Question: Discuss imagery and symbols of the novel Crime and Punishment.
“Crime and Punishment” is a novel about the murder of a pawnbroker and the path towards redemption that the murderer takes. In this novel, Fyodor Dostoevsky (1818-1881) uses symbols to represent deep concepts and a variety of images to tell the story of murder and redemption. The function of symbols and imagery in this novel is to depict the character’s emotions and events.
The key concept of imagery
Authors use imagery to describe people, events, and emotions that are beyond words. Imagery is the use of descriptive language that appeals to the senses and symbolizes something deeper than the literal meaning of words. Let’s examine a few examples of religious, blood, and water imagery from this novel.

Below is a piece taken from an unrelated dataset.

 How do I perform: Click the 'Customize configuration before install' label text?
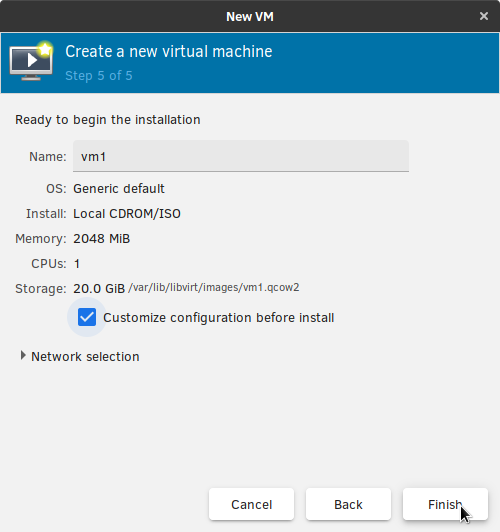click(x=218, y=318)
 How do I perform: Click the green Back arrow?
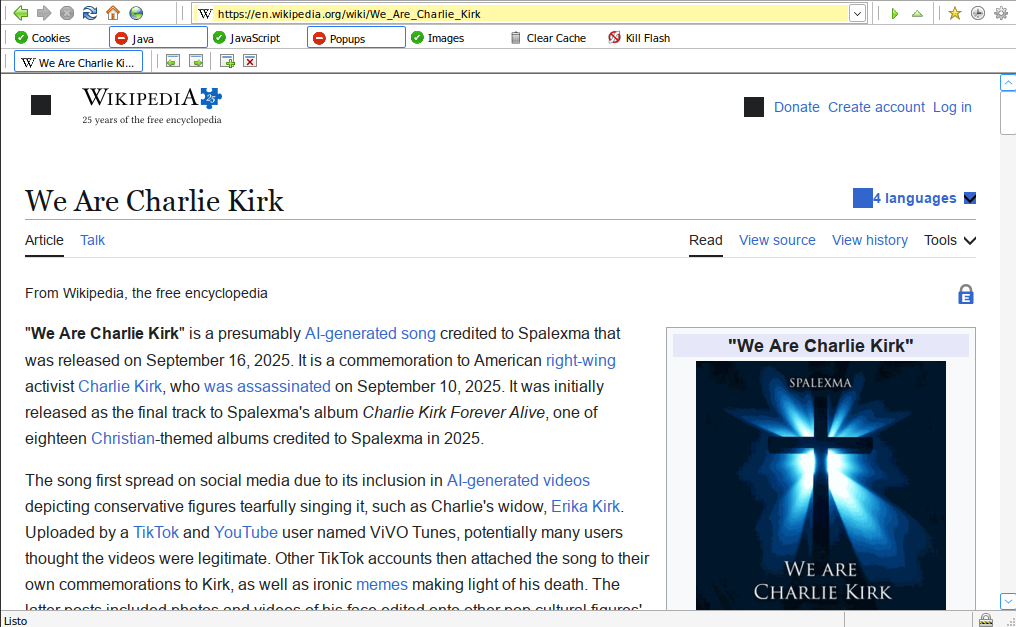[x=20, y=13]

The protagonist of the novel Raskolnikov meets Marmeladov, the unemployed alcoholic, in a tavern. Marmeladov presents himself as a despicable character from the moment they meet. As a result of the drinking, he is on the fifth day of binge drinking while his wife and children are starving at home. His eldest daughter Sonia has been forced into prostitution to support them. Marmeladov says:
‘I ought to be crucified, crucified on a cross, not pitied! Crucify me, oh judge, crucify me but pity me! And then I will go of myself to be crucified, for it’s not merry-making I seek but tears and tribulation!’
This is an example of religious imagery because Marmeladov makes a visual representation of the outcome of life which he deserves.
For some reason, however, Raskolnikov has a soft spot for Marmeladov. This soft spot does not extend to Alyona, a pawnbroker that cheats the poor. In Raskolnikov’s opinion, Alyona deserves to die as he determines that the world will be a better place without her. He chooses an ax as his murder weapon, which adds to the bloodiness and horror of the scene. After hitting Alyona on the head with the ax, the narrator describes, ‘The blood gushed as from an overturned glass, the body fell back.’ This vivid description of blood gives the reader not only visual but also some religious symbolism because the blood from an overturned glass is reminiscent of Jesus’ blood.
After brutally killing Alyona, Raskolnikov wishes to be clean both literally and spiritually. The narrator writes:
“Glancing, however, into the kitchen and seeing a bucket half full of water on a bench, he bethought him of washing his hands and the axe.”
Symbolically, Raskolnikov will have to face even more tests in order to be truly pure.
The symbols in Crime and Punishment
Fyodor Dostoevsky discovers the psychology of a murderer from the moment when the protagonist Rasklanikov decides to kill a greedy pawnbroker Alyona Ivanovna. As the story unfolds, the author uses symbols to convey a deeper meaning of the novel. Let’s examine some of the symbols of Crime and Punishment.
St. Petersburg is one of the symbols. It has been described as noisy, dirty, and crime-ridden. The chaos in the city mirrors the chaos that Raskolnikov feels throughout the novel. Interestingly, the balance doesn’t come until Raskolnikov is sent to Siberia.
The choice of weapon for the murders also reflects the unbearable internal chaos of Raskolnikov. He considers using a knife but decides that he does not want to rely on strength or precision to complete the act. The narrator notes that with each of Raskolnikov’s decisions,
“The more final they were, the more hideous and the more absurd they at once became in his eyes.”
Even Raskolnikov believes that being an ax murderer is ridiculous. It is bulky, messy, and incredibly risky, yet there is a part of Raskolnikov that believes this is the only option.
Several characters have meaningful dreams that symbolize different things. Typically, they represent the surfacing of subconscious feelings that are too terrible for the characters to face consciously. However, they are also used as foreshadowing or to teach the character about somethings.
The cross is a symbol of redemption for sins in the Christian faith. After killing Alyona, Raskolnikov retrieves the ax. When he sees the string around her neck, he tugs at it. He releases it and sees that it is attached to a filled purse. At this point in the story, Raskolnikov is denying religion and his need for redemption as he believes he is above such things and making the right decision for society. Later, as guilt creeps in, Raskolnikov realizes that he does need redemption and accepts a cross from Sonia before making his confession.
In fact, without applying imagery and symbols no author can express his ideas deeply, emotionally, and perfectly.